What is expected → Would you set down the data below exactly as shown?

***** Data for the task

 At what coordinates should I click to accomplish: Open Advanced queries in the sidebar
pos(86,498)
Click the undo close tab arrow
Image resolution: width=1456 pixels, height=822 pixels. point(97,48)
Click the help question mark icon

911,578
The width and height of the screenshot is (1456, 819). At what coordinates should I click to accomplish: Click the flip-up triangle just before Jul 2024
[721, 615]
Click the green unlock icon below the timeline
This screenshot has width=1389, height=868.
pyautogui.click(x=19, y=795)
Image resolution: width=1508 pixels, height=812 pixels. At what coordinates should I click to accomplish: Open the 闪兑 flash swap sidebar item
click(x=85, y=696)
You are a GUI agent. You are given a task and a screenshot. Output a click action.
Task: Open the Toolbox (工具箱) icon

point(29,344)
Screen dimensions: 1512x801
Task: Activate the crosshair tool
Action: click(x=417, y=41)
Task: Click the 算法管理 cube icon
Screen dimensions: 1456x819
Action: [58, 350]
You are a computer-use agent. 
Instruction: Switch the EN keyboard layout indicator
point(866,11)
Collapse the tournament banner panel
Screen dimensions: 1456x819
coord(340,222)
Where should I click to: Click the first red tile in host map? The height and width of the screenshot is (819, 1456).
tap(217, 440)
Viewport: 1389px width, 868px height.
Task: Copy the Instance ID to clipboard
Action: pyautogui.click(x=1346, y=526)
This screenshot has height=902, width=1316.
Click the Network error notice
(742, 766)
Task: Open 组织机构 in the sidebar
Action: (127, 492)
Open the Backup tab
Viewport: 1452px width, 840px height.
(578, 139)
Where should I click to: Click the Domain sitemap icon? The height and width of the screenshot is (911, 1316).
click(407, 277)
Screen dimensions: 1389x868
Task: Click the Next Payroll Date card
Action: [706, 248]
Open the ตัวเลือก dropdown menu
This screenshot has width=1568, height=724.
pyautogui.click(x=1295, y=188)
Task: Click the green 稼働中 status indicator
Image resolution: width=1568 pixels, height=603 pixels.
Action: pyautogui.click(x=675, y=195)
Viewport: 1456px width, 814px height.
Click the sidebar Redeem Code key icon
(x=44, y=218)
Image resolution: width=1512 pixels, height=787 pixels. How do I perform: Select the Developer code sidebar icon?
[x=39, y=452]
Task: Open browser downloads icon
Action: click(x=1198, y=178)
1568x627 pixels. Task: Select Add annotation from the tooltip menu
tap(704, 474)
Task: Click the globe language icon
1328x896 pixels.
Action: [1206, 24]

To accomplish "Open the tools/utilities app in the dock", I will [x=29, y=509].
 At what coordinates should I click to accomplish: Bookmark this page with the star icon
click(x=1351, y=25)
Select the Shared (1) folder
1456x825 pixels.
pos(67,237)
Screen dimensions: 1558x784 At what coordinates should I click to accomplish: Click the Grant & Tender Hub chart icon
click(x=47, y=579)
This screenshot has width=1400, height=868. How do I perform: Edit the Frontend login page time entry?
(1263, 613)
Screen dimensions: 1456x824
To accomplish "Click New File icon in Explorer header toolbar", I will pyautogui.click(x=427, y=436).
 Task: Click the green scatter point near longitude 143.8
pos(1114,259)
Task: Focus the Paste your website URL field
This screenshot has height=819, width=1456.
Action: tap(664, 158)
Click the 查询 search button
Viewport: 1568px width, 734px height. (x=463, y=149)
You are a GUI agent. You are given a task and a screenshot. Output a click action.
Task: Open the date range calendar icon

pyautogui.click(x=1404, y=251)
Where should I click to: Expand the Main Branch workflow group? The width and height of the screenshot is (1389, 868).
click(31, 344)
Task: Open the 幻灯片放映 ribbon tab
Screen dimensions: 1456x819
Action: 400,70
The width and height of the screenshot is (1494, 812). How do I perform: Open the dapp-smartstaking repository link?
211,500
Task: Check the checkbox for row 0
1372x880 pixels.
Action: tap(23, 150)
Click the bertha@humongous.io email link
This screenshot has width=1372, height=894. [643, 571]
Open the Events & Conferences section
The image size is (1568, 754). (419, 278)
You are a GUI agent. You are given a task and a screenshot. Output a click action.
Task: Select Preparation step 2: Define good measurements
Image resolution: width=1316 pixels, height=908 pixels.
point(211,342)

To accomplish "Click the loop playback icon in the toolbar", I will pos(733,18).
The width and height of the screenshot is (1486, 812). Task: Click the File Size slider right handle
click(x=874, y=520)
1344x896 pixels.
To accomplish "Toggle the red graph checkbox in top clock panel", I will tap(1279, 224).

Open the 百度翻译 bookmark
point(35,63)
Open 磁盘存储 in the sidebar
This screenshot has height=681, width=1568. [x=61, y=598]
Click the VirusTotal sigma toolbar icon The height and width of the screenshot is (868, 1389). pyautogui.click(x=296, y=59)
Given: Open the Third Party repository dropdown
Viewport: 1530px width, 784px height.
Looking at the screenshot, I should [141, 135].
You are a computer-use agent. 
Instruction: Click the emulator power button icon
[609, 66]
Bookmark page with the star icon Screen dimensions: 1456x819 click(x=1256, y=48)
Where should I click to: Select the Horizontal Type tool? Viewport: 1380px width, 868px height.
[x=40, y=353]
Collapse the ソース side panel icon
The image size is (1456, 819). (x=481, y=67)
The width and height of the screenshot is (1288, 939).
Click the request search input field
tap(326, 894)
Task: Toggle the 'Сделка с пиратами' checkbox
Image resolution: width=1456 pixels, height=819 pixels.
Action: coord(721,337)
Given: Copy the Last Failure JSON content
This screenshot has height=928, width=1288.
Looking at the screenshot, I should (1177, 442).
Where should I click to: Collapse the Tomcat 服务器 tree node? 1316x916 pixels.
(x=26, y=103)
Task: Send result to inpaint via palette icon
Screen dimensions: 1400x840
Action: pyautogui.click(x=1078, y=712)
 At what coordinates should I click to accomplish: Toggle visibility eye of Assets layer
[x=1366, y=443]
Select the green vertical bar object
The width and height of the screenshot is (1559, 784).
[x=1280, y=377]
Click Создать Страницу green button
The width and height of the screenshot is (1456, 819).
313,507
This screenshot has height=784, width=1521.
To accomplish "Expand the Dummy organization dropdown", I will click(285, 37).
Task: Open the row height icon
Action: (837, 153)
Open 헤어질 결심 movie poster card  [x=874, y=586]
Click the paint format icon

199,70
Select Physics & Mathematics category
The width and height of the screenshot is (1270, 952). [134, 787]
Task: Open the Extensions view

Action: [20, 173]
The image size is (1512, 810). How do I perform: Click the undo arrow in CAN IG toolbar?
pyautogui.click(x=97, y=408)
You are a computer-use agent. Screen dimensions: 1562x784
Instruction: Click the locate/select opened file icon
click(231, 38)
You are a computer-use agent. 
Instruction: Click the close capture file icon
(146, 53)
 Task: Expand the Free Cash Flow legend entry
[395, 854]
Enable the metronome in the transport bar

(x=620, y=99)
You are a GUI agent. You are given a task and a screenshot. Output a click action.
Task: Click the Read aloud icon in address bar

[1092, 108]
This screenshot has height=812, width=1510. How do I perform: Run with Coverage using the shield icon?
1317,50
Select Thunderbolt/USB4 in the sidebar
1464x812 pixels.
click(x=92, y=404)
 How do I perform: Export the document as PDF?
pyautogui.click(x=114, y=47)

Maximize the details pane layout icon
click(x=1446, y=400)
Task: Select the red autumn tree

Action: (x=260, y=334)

**********

Exercise solution →
 At what coordinates should I click to accomplish: Open Advanced queries in the sidebar
pos(86,498)
Click the undo close tab arrow
Image resolution: width=1456 pixels, height=822 pixels. point(97,48)
Click the help question mark icon

911,578
The width and height of the screenshot is (1456, 819). At what coordinates should I click to accomplish: Click the flip-up triangle just before Jul 2024
[721, 615]
Click the green unlock icon below the timeline
This screenshot has width=1389, height=868.
pyautogui.click(x=19, y=795)
Image resolution: width=1508 pixels, height=812 pixels. At what coordinates should I click to accomplish: Open the 闪兑 flash swap sidebar item
click(x=85, y=696)
You are a GUI agent. You are given a task and a screenshot. Output a click action.
Task: Open the Toolbox (工具箱) icon

point(29,344)
Screen dimensions: 1512x801
Task: Activate the crosshair tool
Action: click(x=417, y=41)
Task: Click the 算法管理 cube icon
Screen dimensions: 1456x819
Action: [58, 350]
You are a computer-use agent. 
Instruction: Switch the EN keyboard layout indicator
point(866,11)
Collapse the tournament banner panel
Screen dimensions: 1456x819
coord(340,222)
Where should I click to: Click the first red tile in host map? The height and width of the screenshot is (819, 1456).
tap(217, 440)
Viewport: 1389px width, 868px height.
Task: Copy the Instance ID to clipboard
Action: pyautogui.click(x=1346, y=526)
This screenshot has height=902, width=1316.
Click the Network error notice
(742, 766)
Task: Open 组织机构 in the sidebar
Action: (127, 492)
Open the Backup tab
Viewport: 1452px width, 840px height.
(578, 139)
Where should I click to: Click the Domain sitemap icon? The height and width of the screenshot is (911, 1316).
click(407, 277)
Screen dimensions: 1389x868
Task: Click the Next Payroll Date card
Action: [706, 248]
Open the ตัวเลือก dropdown menu
This screenshot has width=1568, height=724.
pyautogui.click(x=1295, y=188)
Task: Click the green 稼働中 status indicator
Image resolution: width=1568 pixels, height=603 pixels.
Action: pyautogui.click(x=675, y=195)
Viewport: 1456px width, 814px height.
Click the sidebar Redeem Code key icon
(x=44, y=218)
Image resolution: width=1512 pixels, height=787 pixels. How do I perform: Select the Developer code sidebar icon?
[x=39, y=452]
Task: Open browser downloads icon
Action: click(x=1198, y=178)
1568x627 pixels. Task: Select Add annotation from the tooltip menu
tap(704, 474)
Task: Click the globe language icon
1328x896 pixels.
Action: [1206, 24]

To accomplish "Open the tools/utilities app in the dock", I will [x=29, y=509].
 At what coordinates should I click to accomplish: Bookmark this page with the star icon
click(x=1351, y=25)
Select the Shared (1) folder
1456x825 pixels.
pos(67,237)
Screen dimensions: 1558x784 At what coordinates should I click to accomplish: Click the Grant & Tender Hub chart icon
click(x=47, y=579)
This screenshot has width=1400, height=868. How do I perform: Edit the Frontend login page time entry?
(1263, 613)
Screen dimensions: 1456x824
To accomplish "Click New File icon in Explorer header toolbar", I will pyautogui.click(x=427, y=436).
 Task: Click the green scatter point near longitude 143.8
pos(1114,259)
Task: Focus the Paste your website URL field
This screenshot has height=819, width=1456.
Action: tap(664, 158)
Click the 查询 search button
Viewport: 1568px width, 734px height. (x=463, y=149)
You are a GUI agent. You are given a task and a screenshot. Output a click action.
Task: Open the date range calendar icon

pyautogui.click(x=1404, y=251)
Where should I click to: Expand the Main Branch workflow group? The width and height of the screenshot is (1389, 868).
click(31, 344)
Task: Open the 幻灯片放映 ribbon tab
Screen dimensions: 1456x819
Action: 400,70
The width and height of the screenshot is (1494, 812). How do I perform: Open the dapp-smartstaking repository link?
211,500
Task: Check the checkbox for row 0
1372x880 pixels.
Action: tap(23, 150)
Click the bertha@humongous.io email link
This screenshot has width=1372, height=894. [643, 571]
Open the Events & Conferences section
The image size is (1568, 754). (419, 278)
You are a GUI agent. You are given a task and a screenshot. Output a click action.
Task: Select Preparation step 2: Define good measurements
Image resolution: width=1316 pixels, height=908 pixels.
point(211,342)

To accomplish "Click the loop playback icon in the toolbar", I will pos(733,18).
The width and height of the screenshot is (1486, 812). Task: Click the File Size slider right handle
click(x=874, y=520)
1344x896 pixels.
To accomplish "Toggle the red graph checkbox in top clock panel", I will tap(1279, 224).

Open the 百度翻译 bookmark
point(35,63)
Open 磁盘存储 in the sidebar
This screenshot has height=681, width=1568. [x=61, y=598]
Click the VirusTotal sigma toolbar icon The height and width of the screenshot is (868, 1389). pyautogui.click(x=296, y=59)
Given: Open the Third Party repository dropdown
Viewport: 1530px width, 784px height.
Looking at the screenshot, I should [141, 135].
You are a computer-use agent. 
Instruction: Click the emulator power button icon
[609, 66]
Bookmark page with the star icon Screen dimensions: 1456x819 click(x=1256, y=48)
Where should I click to: Select the Horizontal Type tool? Viewport: 1380px width, 868px height.
[x=40, y=353]
Collapse the ソース side panel icon
The image size is (1456, 819). (x=481, y=67)
The width and height of the screenshot is (1288, 939).
Click the request search input field
tap(326, 894)
Task: Toggle the 'Сделка с пиратами' checkbox
Image resolution: width=1456 pixels, height=819 pixels.
Action: coord(721,337)
Given: Copy the Last Failure JSON content
This screenshot has height=928, width=1288.
Looking at the screenshot, I should (1177, 442).
Where should I click to: Collapse the Tomcat 服务器 tree node? 1316x916 pixels.
(x=26, y=103)
Task: Send result to inpaint via palette icon
Screen dimensions: 1400x840
Action: pyautogui.click(x=1078, y=712)
 At what coordinates should I click to accomplish: Toggle visibility eye of Assets layer
[x=1366, y=443]
Select the green vertical bar object
The width and height of the screenshot is (1559, 784).
[x=1280, y=377]
Click Создать Страницу green button
The width and height of the screenshot is (1456, 819).
313,507
This screenshot has height=784, width=1521.
To accomplish "Expand the Dummy organization dropdown", I will click(285, 37).
Task: Open the row height icon
Action: (837, 153)
Open 헤어질 결심 movie poster card  [x=874, y=586]
Click the paint format icon

199,70
Select Physics & Mathematics category
The width and height of the screenshot is (1270, 952). [134, 787]
Task: Open the Extensions view

Action: [20, 173]
The image size is (1512, 810). How do I perform: Click the undo arrow in CAN IG toolbar?
pyautogui.click(x=97, y=408)
You are a computer-use agent. Screen dimensions: 1562x784
Instruction: Click the locate/select opened file icon
click(231, 38)
You are a computer-use agent. 
Instruction: Click the close capture file icon
(146, 53)
 Task: Expand the Free Cash Flow legend entry
[395, 854]
Enable the metronome in the transport bar

(x=620, y=99)
You are a GUI agent. You are given a task and a screenshot. Output a click action.
Task: Click the Read aloud icon in address bar

[1092, 108]
This screenshot has height=812, width=1510. How do I perform: Run with Coverage using the shield icon?
1317,50
Select Thunderbolt/USB4 in the sidebar
1464x812 pixels.
click(x=92, y=404)
 How do I perform: Export the document as PDF?
pyautogui.click(x=114, y=47)

Maximize the details pane layout icon
click(x=1446, y=400)
Task: Select the red autumn tree

Action: (x=260, y=334)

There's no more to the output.